When I was just 3 years old my father died of natural causes and my mother had to struggle to survive. Before I was even 10 years old I took advantage of being a child of a single parent and became a free-ranging youth that ventured as far as his bike and legs would take him.

I took up fishing in earnest, and by the time I was 14 I fished in the summers all through the night, mostly solo since none of my friends shared this kind of freedom. (I leaned early on how to defend myself from pedophiles and bullies.) I was a late bloomer and did not learn how to swim until I was in 9th grade. One year later I bought a used Scuba outfit with my paper route money and started diving under all of the Rickenbacker bridges.

By age 15, I had complete usage of my mother’s ‘55 Chevy, and was ranging all the way down to the middle Keys to fish and dive. I lived a very adventurous life and often slept in her car next to bridges in the Keys, since my mother had a friend who drove her anywhere she wanted to go.

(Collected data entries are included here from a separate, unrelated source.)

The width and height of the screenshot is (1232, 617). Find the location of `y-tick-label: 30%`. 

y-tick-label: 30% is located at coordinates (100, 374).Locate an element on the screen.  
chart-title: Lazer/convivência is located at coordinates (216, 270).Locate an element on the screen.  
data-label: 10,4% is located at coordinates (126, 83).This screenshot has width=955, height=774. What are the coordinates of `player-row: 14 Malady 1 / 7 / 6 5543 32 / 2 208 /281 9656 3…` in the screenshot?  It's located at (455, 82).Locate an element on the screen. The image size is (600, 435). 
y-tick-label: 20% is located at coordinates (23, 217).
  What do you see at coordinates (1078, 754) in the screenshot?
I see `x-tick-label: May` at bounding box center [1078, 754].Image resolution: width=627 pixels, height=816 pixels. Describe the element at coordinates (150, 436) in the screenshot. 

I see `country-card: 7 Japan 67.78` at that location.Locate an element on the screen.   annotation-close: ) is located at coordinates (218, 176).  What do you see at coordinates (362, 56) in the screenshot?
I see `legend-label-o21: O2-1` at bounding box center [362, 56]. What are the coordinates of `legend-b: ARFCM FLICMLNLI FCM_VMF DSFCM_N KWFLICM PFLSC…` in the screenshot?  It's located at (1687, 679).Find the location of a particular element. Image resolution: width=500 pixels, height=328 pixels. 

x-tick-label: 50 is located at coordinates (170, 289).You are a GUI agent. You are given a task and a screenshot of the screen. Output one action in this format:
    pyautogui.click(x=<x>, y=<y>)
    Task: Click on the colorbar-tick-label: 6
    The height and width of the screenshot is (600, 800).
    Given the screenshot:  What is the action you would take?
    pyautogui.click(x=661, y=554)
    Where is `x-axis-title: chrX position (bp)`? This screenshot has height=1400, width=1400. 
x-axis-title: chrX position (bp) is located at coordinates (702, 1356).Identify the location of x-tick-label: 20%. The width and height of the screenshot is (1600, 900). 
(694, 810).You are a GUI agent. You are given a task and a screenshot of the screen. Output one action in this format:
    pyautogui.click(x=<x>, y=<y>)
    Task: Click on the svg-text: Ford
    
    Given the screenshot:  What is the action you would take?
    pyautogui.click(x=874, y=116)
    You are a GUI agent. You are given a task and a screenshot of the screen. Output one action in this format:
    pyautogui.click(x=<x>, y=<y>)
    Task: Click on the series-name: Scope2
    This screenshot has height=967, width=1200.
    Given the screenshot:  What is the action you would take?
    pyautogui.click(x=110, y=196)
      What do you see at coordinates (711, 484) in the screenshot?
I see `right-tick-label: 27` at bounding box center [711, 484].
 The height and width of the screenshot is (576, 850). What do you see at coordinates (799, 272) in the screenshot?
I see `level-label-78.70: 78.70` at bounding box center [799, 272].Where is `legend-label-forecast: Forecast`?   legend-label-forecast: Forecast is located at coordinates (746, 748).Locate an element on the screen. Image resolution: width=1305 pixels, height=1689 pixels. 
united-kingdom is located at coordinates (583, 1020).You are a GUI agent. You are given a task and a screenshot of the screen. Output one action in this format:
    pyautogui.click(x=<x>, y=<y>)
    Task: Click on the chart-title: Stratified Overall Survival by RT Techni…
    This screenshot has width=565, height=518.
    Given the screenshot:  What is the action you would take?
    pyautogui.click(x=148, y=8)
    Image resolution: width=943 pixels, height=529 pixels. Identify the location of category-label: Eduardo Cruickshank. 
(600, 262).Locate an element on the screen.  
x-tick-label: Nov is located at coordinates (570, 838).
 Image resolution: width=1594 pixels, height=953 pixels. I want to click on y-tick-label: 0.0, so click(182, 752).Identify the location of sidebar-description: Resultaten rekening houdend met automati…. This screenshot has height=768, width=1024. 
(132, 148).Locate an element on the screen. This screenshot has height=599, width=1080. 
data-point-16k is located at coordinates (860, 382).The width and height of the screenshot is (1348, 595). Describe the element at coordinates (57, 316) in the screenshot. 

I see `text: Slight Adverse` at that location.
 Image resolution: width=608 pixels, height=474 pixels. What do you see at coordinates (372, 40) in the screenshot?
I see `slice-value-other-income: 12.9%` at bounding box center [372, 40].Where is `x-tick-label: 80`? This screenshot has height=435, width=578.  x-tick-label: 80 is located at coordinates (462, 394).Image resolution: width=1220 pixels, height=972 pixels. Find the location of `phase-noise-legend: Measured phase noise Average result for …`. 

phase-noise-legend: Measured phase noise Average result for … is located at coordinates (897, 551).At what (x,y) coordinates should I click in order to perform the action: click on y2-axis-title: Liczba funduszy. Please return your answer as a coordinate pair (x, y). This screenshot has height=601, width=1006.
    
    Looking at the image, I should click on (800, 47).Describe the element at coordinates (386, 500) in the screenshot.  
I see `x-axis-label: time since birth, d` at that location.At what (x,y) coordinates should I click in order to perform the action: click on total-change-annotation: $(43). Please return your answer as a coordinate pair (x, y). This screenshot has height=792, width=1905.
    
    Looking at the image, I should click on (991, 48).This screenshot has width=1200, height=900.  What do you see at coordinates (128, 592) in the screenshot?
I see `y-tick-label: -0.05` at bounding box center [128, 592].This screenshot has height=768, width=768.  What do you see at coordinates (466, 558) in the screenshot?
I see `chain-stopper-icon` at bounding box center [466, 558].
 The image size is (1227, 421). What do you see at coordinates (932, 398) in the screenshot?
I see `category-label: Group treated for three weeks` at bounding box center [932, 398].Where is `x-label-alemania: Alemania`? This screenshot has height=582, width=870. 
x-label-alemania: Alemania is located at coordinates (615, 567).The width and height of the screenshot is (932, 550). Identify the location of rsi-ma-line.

I lived to fish and dive and this pastime stayed with me for the rest of my life. In the 1950s, one really didn’t need a boat in South Florida to locate quality game fish. I caught tarpon, snook, trout, bonefish, snapper, bluefish and even grouper all from land or bridges. Some of these fish even earned me weight citations in the Miami Metropolitan Fishing Tournament before I graduated from high school, and still hang in my den.

Miami was truly a paradise for me over a half century ago. I now look how young kids are practically sequestered inside their houses out of parental fear. I always thank my lucky stars that I was fortunate to have those early experiences instead of being cooped up in front of a TV or computer as today’s children often are.